The importance of the video iPod is more far ranging than the product itself and transcends it, just like the effect of the original iPod on the music industry and even culturally in how we listen and relate to music. In the olden days we used to sit down and listen to albums in our living rooms on systems carefully tuned for sound quality. Now we listen to music in any sequence we want and mostly in shufle over some crappy headphones delivering 128kb limited sound. But the iPod has empowered us by untethering our music and allowing for serendipitous access to our deep libraries and not what we just bought last week. The video iPod also legitimizes in one fell swoop the act of paying for video and not getting a physical copy of it.. Delivery of DRM protected video content from all those myriad of startups is now suddenly legitimate.

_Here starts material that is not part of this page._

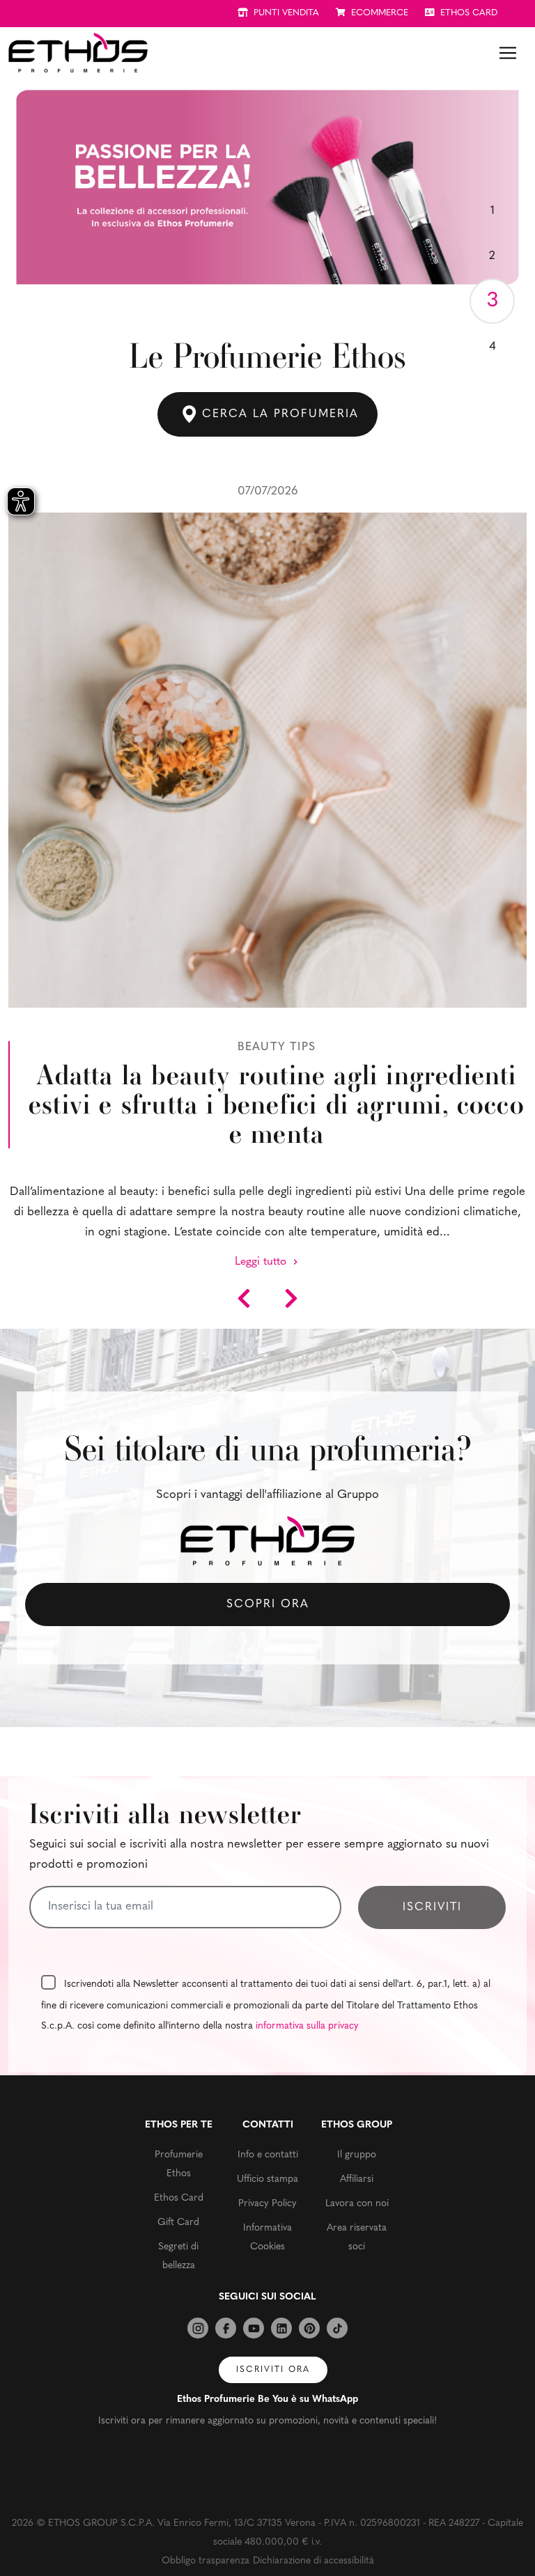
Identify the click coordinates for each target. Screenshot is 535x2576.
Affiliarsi (356, 2179)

Let’s face it, watching a video at one quarter of the resolution of an analog NTSC broadcast on a two inch screen will not make a dent in the TV market. I suspect that once the novelty wears off, nobody will be buying the episodes of Lost to watch on the subway. They will be however downloading and watching the myriad of video blogs that are multipying like rabbits on iTunes. yes, most of them are crap, but a few will consolidate, morph and survive to become part of the gestalt. Video is also not like audio content. Podcasts are thriving because people can listen to them whenthey are otherwise occupied in their car, on the subway, at the gym, while jogging. This will be difficult to do with video content until they can figure out how to do virtual reality specs without the headache.
What changes is the models of distribution and how the industry makes money from video content. Video and DVD changed the movie industry in fundamental ways, it even changed what movies get made. Video delivery of tv shows has the same potential disruption potential, what will happen to syndication for example?